35 Chefs d’Etat et Gouvernement africains, mais aussi des représentants des Nations Unies, de l’Union européenne, des Etats-Unis, des Caraïbes ou le Président mexicain Calderon – venu pour parler du changement climatique avant la conférence des UN de Cancun-, autant de personnalités réunies a Kampala, Ouganda, pour le 15e Sommet de l’Union Africaine, où je représente la Commission européenne. La cérémonie d’ouverture, qui s’est tenue dimanche, 25 juillet, a été particulièrement marquée par les condamnations unanimes des attentats qui ont frappé le pays d’accueil le 11 juillet dernier. Toute l’Afrique est apparue unie dans sa volonté de lutter contre le terrorisme, quelle que soit son origine. Du côte européen, j’ai rappelé que l’Union européenne avait fermement condamné ces attaques et affirmé que cela ne remettrait absolument pas en cause notre soutien à la mission européenne de formation des soldats visant à renforcer les forces de l’ordre somaliennes. La question somalienne s’est d’ailleurs imposée au cœur des débats. L’Afrique est, comme ses partenaires, pleinement consciente de l’urgence de trouver des solutions à un conflit, source potentielle d’instabilité, de violence et de catastrophe humanitaire. L’Union européenne est le principal donateur en Somalie, travaillant sur les 3 piliers : maintien de la paix, développement et humanitaire. Nous finançons en grande partie, via l’Union Africaine, la présence de l’AMISOM, chargée de mission de maintien de la paix. A ce jour, plus de 100 millions d’euros ont été versés pour financer la vie des soldats, et 47 millions additionnels vont être fournis pour les 6 derniers mois de 2010. J’ai discuté de la nécessité d’actions conjointes et coordonnées avec les représentants de l’Union africaine, dont le Président Jean Ping et le Commissaire a la Paix et securit, M. Lamamra, mais aussi avec Johnnie Carson, secrétaire d’Etat américain en charge de l’Afrique, et les chefs d’Etat africains.
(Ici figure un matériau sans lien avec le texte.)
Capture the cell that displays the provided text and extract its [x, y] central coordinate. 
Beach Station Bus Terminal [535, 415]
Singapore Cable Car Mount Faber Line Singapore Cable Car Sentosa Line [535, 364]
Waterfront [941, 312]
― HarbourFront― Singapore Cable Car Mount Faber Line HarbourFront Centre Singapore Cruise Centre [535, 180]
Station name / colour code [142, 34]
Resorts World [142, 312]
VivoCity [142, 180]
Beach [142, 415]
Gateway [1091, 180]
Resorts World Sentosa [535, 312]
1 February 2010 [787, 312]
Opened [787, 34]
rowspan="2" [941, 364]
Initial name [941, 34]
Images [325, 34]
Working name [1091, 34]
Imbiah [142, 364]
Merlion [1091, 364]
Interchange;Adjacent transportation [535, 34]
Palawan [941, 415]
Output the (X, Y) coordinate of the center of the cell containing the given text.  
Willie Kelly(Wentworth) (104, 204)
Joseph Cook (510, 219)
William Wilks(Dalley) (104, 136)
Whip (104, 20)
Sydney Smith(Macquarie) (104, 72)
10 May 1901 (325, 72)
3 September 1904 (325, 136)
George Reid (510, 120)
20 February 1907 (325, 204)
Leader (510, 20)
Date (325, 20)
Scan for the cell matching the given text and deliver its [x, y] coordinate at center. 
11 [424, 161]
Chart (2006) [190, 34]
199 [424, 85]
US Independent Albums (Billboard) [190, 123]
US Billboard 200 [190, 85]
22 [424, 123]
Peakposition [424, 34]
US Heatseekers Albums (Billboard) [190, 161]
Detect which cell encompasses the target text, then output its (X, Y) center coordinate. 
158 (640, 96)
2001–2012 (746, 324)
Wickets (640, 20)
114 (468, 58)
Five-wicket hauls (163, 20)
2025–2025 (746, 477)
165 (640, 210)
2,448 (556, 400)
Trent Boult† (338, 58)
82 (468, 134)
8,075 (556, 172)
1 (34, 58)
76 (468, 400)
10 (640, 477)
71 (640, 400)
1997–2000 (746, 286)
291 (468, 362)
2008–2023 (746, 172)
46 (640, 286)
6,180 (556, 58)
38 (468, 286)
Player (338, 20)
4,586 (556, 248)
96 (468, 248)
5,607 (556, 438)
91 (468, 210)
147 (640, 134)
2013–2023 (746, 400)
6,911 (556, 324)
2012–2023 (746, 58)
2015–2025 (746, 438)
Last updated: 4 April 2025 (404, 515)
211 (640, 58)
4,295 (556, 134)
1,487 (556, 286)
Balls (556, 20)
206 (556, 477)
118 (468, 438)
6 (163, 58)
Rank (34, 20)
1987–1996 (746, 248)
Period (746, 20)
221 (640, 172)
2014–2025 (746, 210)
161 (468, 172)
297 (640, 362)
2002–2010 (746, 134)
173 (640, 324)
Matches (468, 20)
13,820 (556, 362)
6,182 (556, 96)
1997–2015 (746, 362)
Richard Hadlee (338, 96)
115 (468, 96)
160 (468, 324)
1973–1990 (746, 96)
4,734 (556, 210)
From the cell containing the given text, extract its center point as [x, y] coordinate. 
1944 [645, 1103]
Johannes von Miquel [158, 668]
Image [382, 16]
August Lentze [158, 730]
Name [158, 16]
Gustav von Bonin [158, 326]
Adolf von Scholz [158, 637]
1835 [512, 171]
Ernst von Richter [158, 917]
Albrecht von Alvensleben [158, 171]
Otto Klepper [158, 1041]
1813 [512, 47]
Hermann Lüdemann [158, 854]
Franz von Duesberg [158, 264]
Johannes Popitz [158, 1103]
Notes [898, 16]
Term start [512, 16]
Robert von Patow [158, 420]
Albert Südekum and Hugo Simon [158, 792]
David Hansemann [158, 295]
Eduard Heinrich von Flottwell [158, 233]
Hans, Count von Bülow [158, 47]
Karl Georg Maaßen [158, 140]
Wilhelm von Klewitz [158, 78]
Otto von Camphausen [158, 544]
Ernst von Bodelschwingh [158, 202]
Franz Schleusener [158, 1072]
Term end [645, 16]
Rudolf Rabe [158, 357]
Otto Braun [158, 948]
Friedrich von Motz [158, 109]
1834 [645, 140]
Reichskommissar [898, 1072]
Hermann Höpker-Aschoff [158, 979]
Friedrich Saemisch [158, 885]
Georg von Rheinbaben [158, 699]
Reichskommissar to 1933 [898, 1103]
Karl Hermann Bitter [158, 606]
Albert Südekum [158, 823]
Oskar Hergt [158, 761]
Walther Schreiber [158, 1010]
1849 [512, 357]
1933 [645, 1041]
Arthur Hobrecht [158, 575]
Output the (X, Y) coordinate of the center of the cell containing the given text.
Les thèmes majeurs du Sommet, la santé maternelle et la mortalité infantile, n’ont pas été oubliés. Ces deux Objectifs du Millénaire pour le Développement enregistrent des progrès bien plus faibles que les autres, notamment en Afrique sub-saharienne. Chacun a reconnu que les responsabilités doivent être partagées, et les efforts redoublés. A deux mois du Sommet des Nations Unies sur les Objectifs du Millénaire pour le Développement qui se tiendra à New York, il y a urgence à unir nos voix. A nous deux, Union Africaine et Union européenne, nous représentons la moitié des Nations Unies ! 80 Etats… J’ai pu rappeler que l’Union européenne restait le plus grand donateur mondial en Afrique. J’ai également souligné l’engagement réaffirmé des chefs d’Etat et de gouvernement européens, lors du Conseil européen de Juin dernier, d’augmenter les budgets dédiés à l’aide au développement pour atteindre l’objectif de 0.7% du PIB consacré à l’aide. Malgré la crise qui frappe la plupart des pays d’Europe, nous sommes parvenus à sécuriser le soutien aux pays pauvres. De leur côté, les pays en développement doivent s’engager à devenir les propriétaires de leurs stratégies nationales de développement. A la lumière du Partenariat UA-UE, nous voulons les soutenir mais ne pas décider des priorités et voie à suivre.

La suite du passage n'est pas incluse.